Excerpt provided:
Last week the Justice Department sued Abbott over the floating barrier, saying Texas never got approval from the U.S. Army Corps of Engineers to erect it and that the barrier threatens navigation and public safety. The Justice Department has also said it’s looking into complaints about migrants being pushed back into the river.

Kennedy LeFave, a Texas-based national campaign director with Libre, acknowledges that only changes to federal immigration law—and more resources from Congress—can alleviate some of the issues. “They all say the same thing,” LeFave says of conversations with border patrol agents. “But they’re stuck waiting on Congress to act.” 

Yet his group, which advocates both for more legal immigration pathways and a more secure border, is frustrated with President Joe Biden “spending his time attacking the governor instead of attacking the problem. Sir, if you want to fix it, this is within your purview.”

The Biden administration has recently been quick to highlight a 42 percent decrease in encounters between ports of entry along the southern border since May. That’s when Title 42, a rule first used by the Trump administration to swiftly eject would-be asylum seekers without processing their claims during the COVID-19 pandemic, expired. Now agents are back to processing migrants under regular immigration law known as Title 8, which carries penalties for repeated crossings that can include criminal prosecution.

But the drop in crossings hasn’t alleviated the difficult situations immigration authorities face.

About this exercise: Copy the passage on the Texas border barrier word for word, starting with "The Biden administration" and going on through "include criminal prosecution.".

Source data:
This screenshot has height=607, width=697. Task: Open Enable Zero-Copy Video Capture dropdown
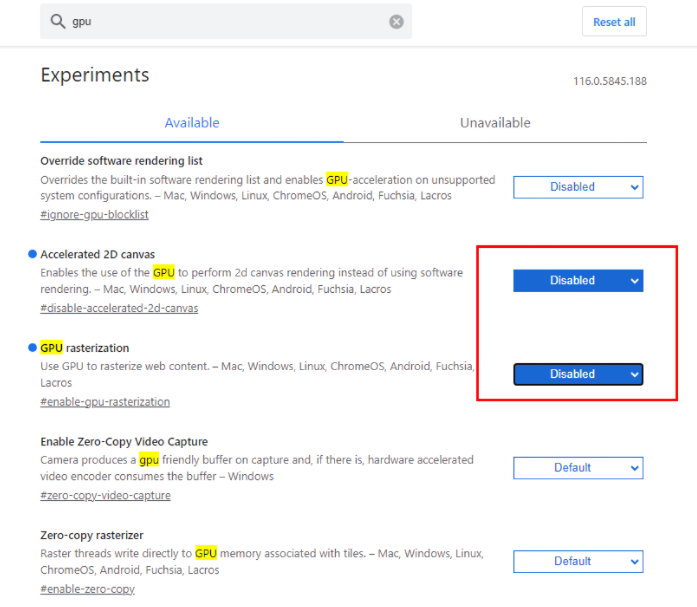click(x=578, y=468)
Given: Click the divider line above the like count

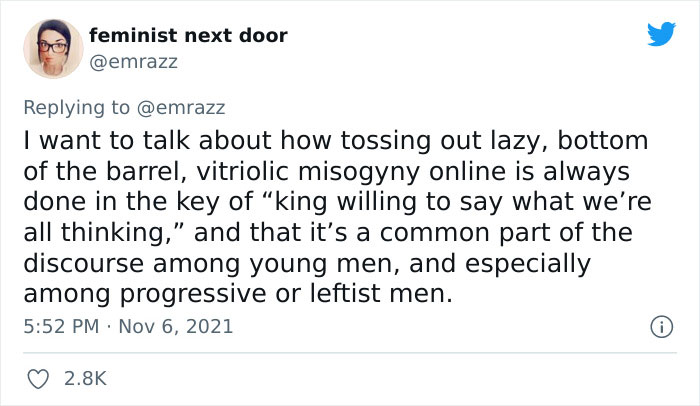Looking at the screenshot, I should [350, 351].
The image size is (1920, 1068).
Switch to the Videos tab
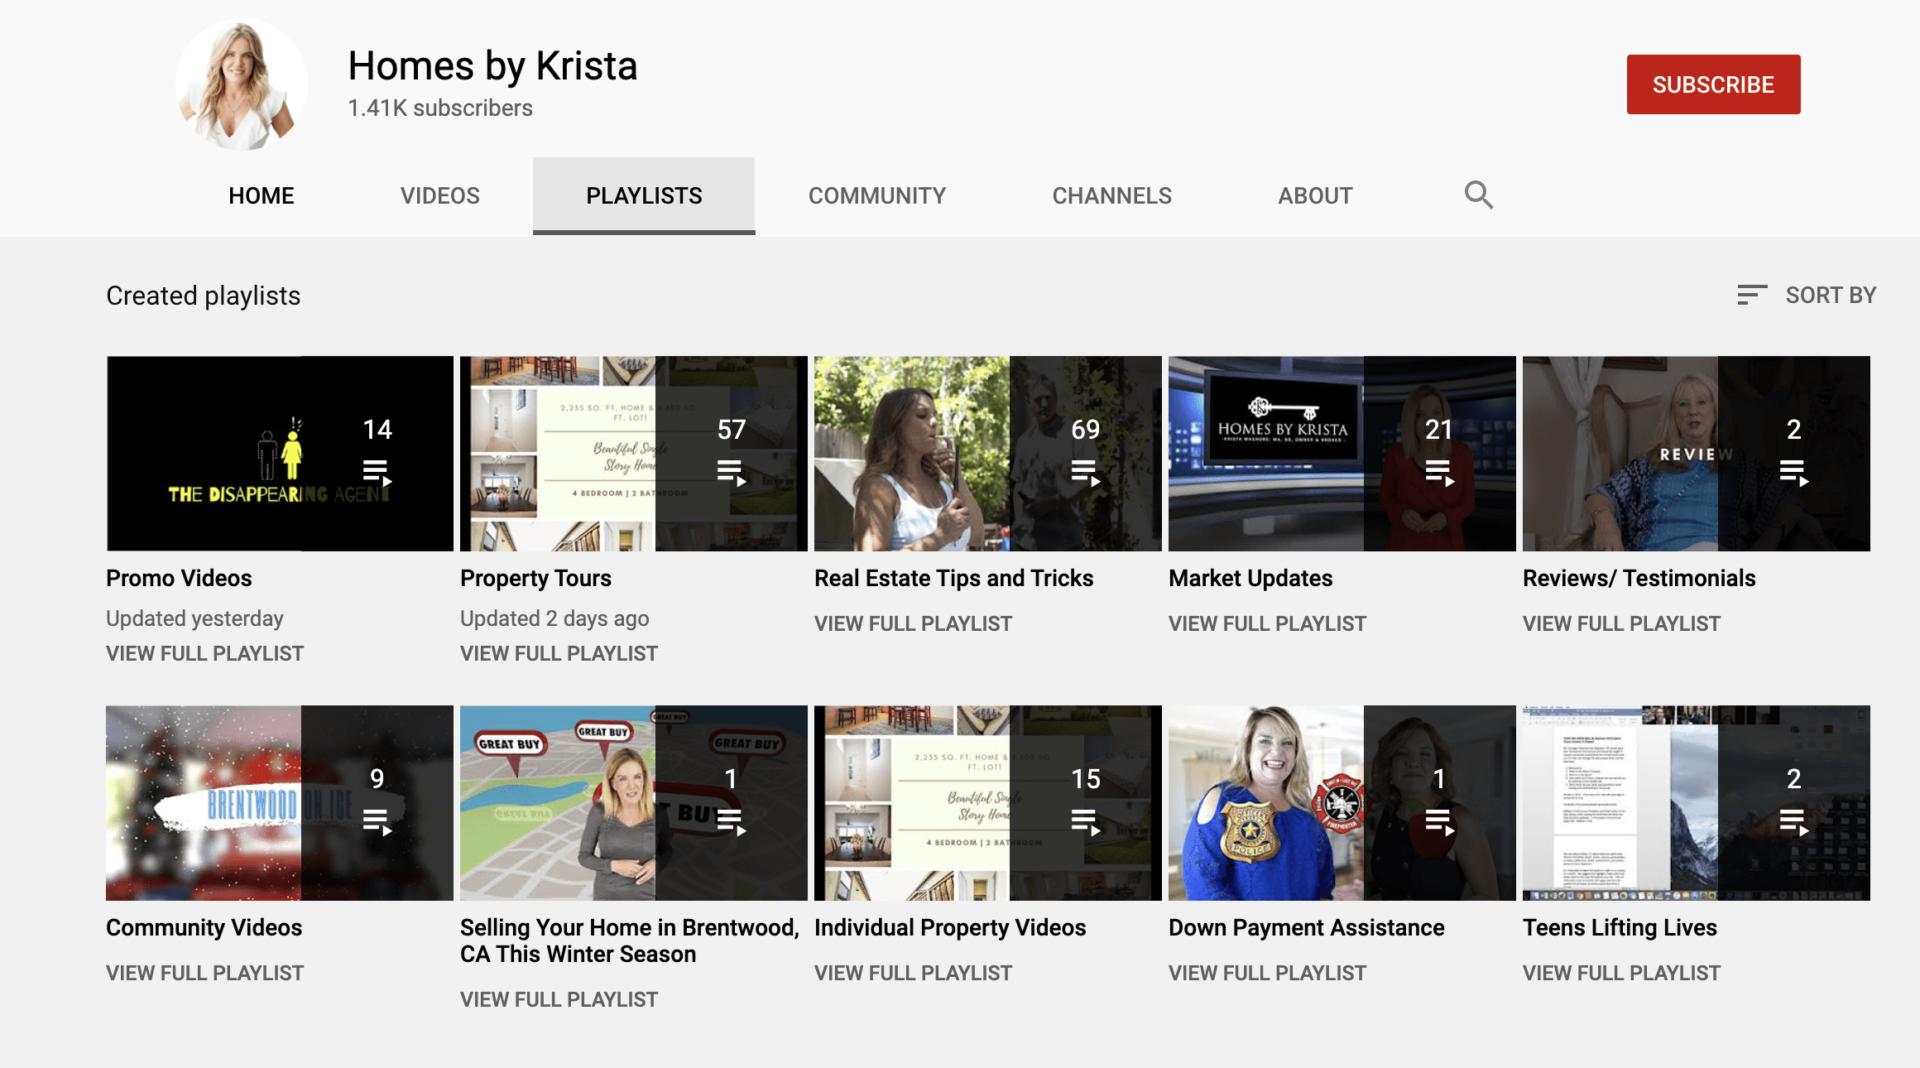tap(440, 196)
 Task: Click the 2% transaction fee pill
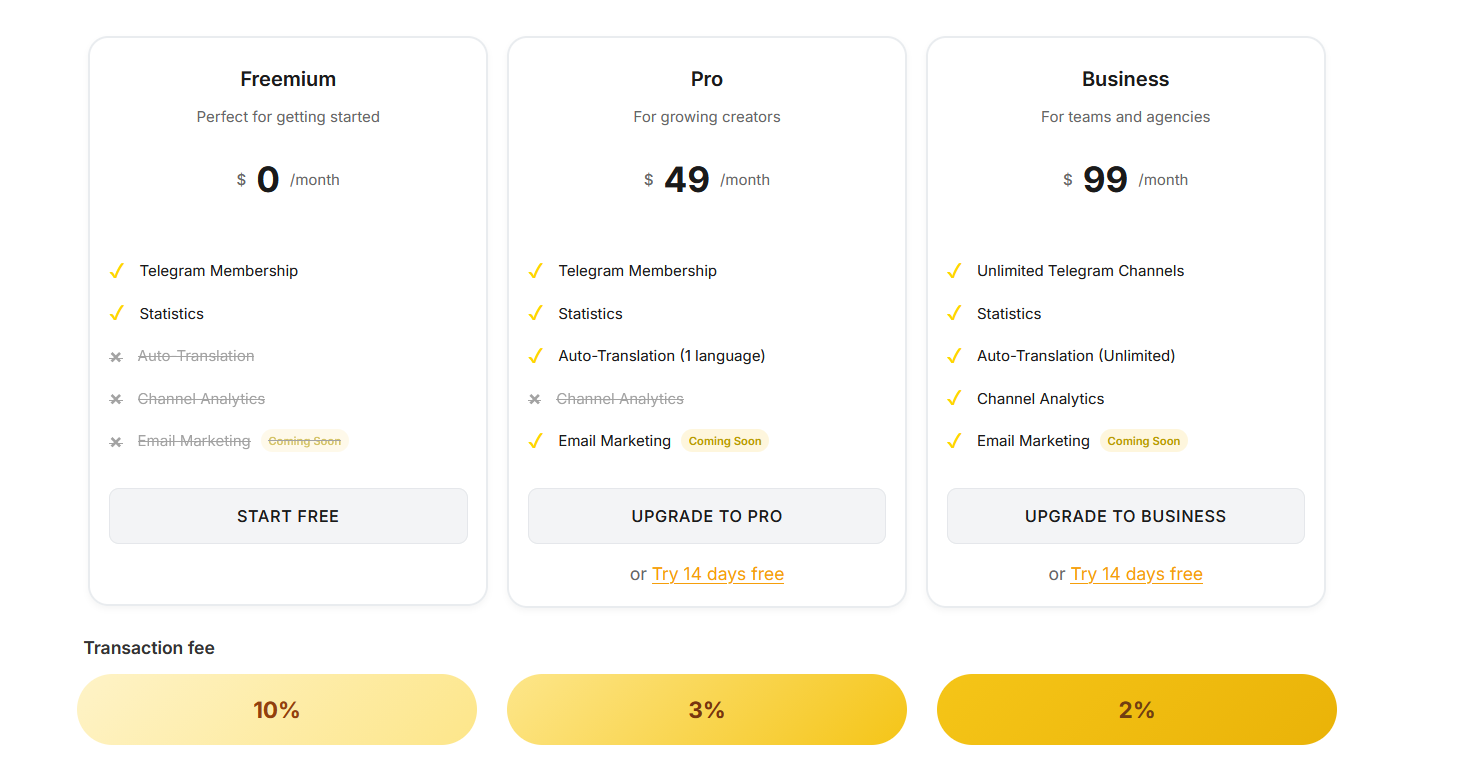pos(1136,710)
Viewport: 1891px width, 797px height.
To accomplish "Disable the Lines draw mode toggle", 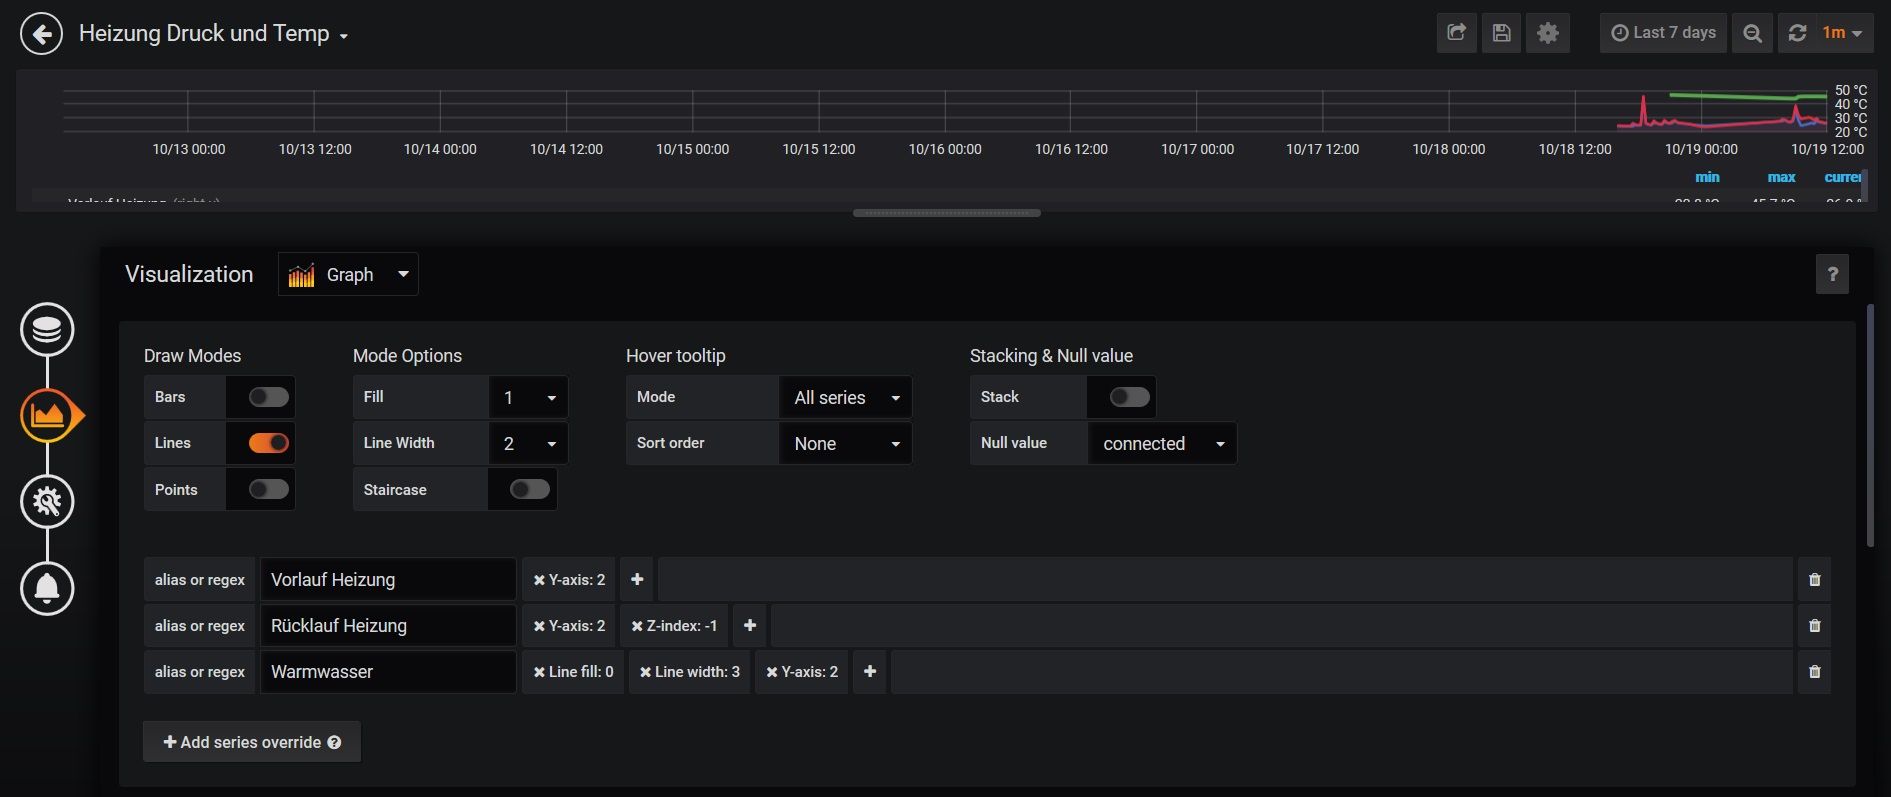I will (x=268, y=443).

Your response:
The Biden administration has recently been quick to highlight a 42 percent decrease in encounters between ports of entry along the southern border since May. That’s when Title 42, a rule first used by the Trump administration to swiftly eject would-be asylum seekers without processing their claims during the COVID-19 pandemic, expired. Now agents are back to processing migrants under regular immigration law known as Title 8, which carries penalties for repeated crossings that can include criminal prosecution.